'Menina Sem Nome' atrai fiéis às vésperas do feriado

Às vésperas do Dia de Finados, túmulo- carregado de simbologias e mistério- é o mais visitado do Cemitério de Santo Amaro, na região central do Recife

por Marília Parente seg, 01/11/2021 - 16:18

Brinquedos e doces são deixados na sepultura, em homenagem à Menina Sem Nome. (Júlio Gomes/LeiaJá Imagens)

Amarelo e coberto de cartas, doces, velas e brinquedos, o túmulo da Menina Sem Nome contrasta com os demais equipamentos que compõem o Cemitério de Santo Amaro, na região central do Recife. Na sepultura, foi enterrado o corpo de uma criança encontrada morta na faixa de areia da Praia do Pina, no dia 23 de junho de 1970. Seu cadáver- que trajava apenas uma calça curta de adulto, apresentando ferimentos de facadas, além de mãos e pescoço amarrados por corda- nunca foi reclamado pela família, motivo pelo qual a criança foi sepultada como indigente. A brutalidade do caso chocou a sociedade pernambucana e criou uma santidade popular: todos os anos, visitantes vão ao cemitério para pedir ou agradecer por uma graça supostamente alcançada com a ajuda da criança.

A técnica de enfermagem Maria José Justino, conta que visita a Menina Sem Nome desde a infância. “Eu estudava em uma escola aqui perto e sempre vinha com minhas colegas. Fizemos muitos pedidos e alcançamos nossos objetivos”, garante. Nesta segunda (1), ela foi ao túmulo para acender velas e deixar um saco de bombons. “Pedi a graça de emprego para o meu filho, que está formado e pós-graduado na área de logística e não consegue trabalho, porque muitas lojas fecharam durante a pandemia”, afirma.

Conjunto de tarefas:
- A) Traduza para o inglês esta frase do texto sobre a Menina Sem Nome: "Na sepultura, foi enterrado o corpo de uma criança encontrada morta na faixa de areia da Praia do Pina, no dia 23 de junho de 1970."
- B) Reproduza um trecho do texto sobre a Menina Sem Nome: comece nas palavras que contêm "Brinquedos e doces" e pare depois de "ajuda da criança.".
Baseie-se somente no texto.

Itens de uma fonte de dados
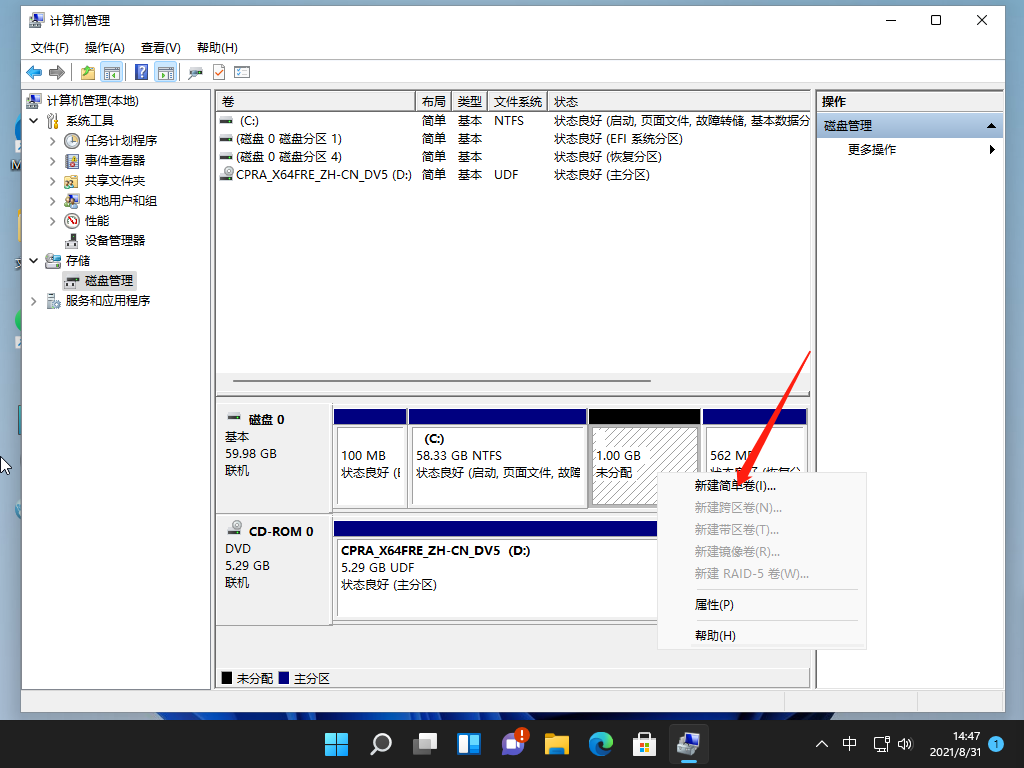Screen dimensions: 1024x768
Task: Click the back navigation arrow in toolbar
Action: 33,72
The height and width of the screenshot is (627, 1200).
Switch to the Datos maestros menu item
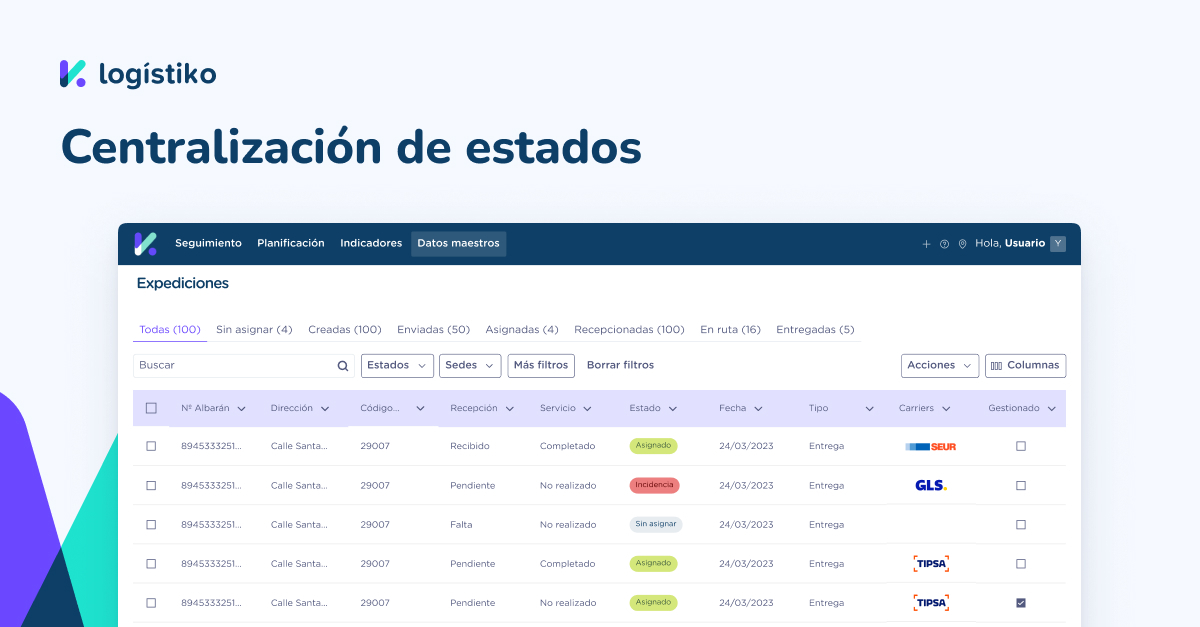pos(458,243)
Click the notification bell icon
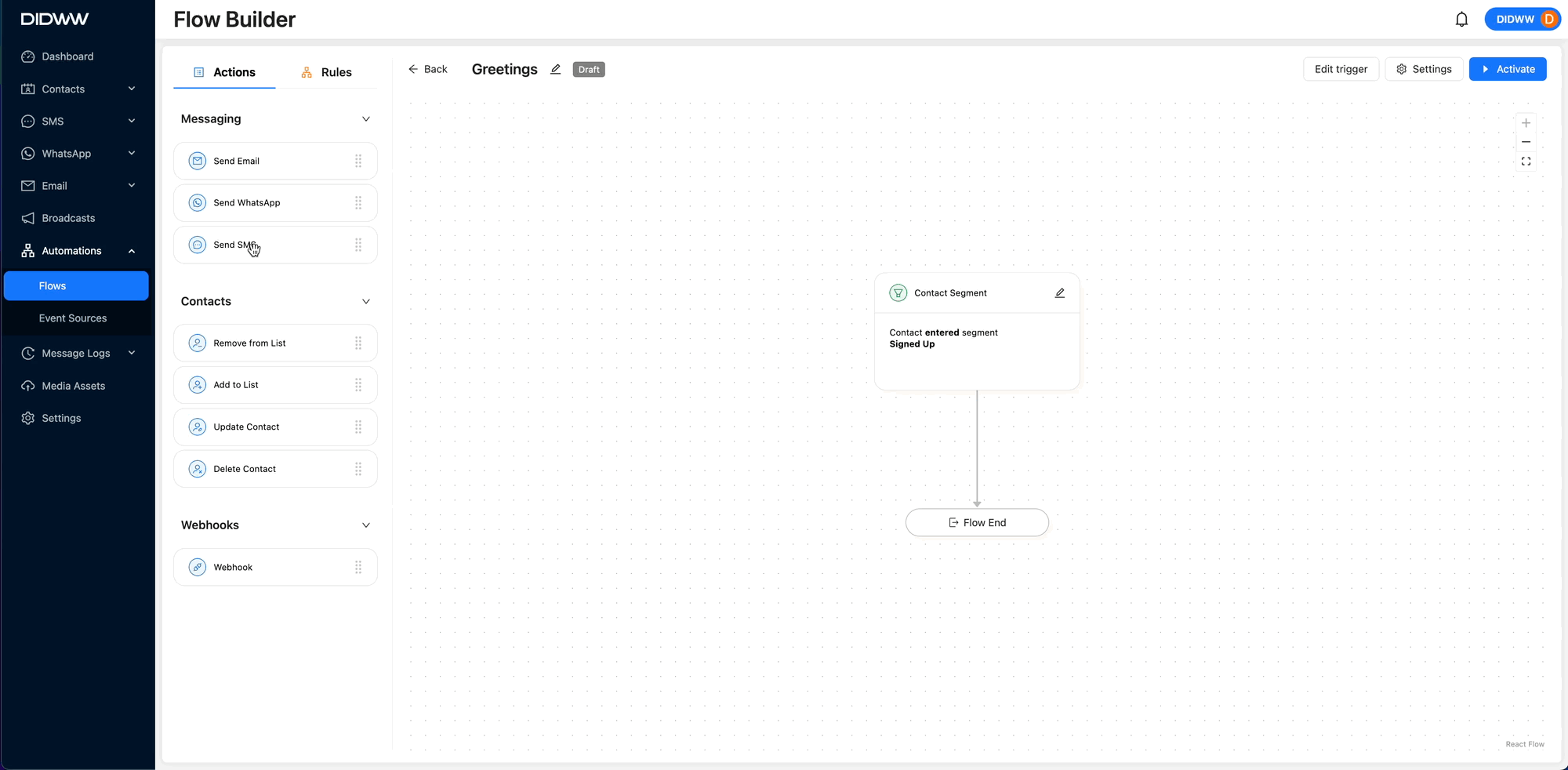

Respostas por tarefa:
- A) The body of a child found dead on the sand strip of Pina Beach on June 23, 1970, was buried in the grave.

- B)
Brinquedos e doces são deixados na sepultura, em homenagem à Menina Sem Nome. (Júlio Gomes/LeiaJá Imagens)

Amarelo e coberto de cartas, doces, velas e brinquedos, o túmulo da Menina Sem Nome contrasta com os demais equipamentos que compõem o Cemitério de Santo Amaro, na região central do Recife. Na sepultura, foi enterrado o corpo de uma criança encontrada morta na faixa de areia da Praia do Pina, no dia 23 de junho de 1970. Seu cadáver- que trajava apenas uma calça curta de adulto, apresentando ferimentos de facadas, além de mãos e pescoço amarrados por corda- nunca foi reclamado pela família, motivo pelo qual a criança foi sepultada como indigente. A brutalidade do caso chocou a sociedade pernambucana e criou uma santidade popular: todos os anos, visitantes vão ao cemitério para pedir ou agradecer por uma graça supostamente alcançada com a ajuda da criança.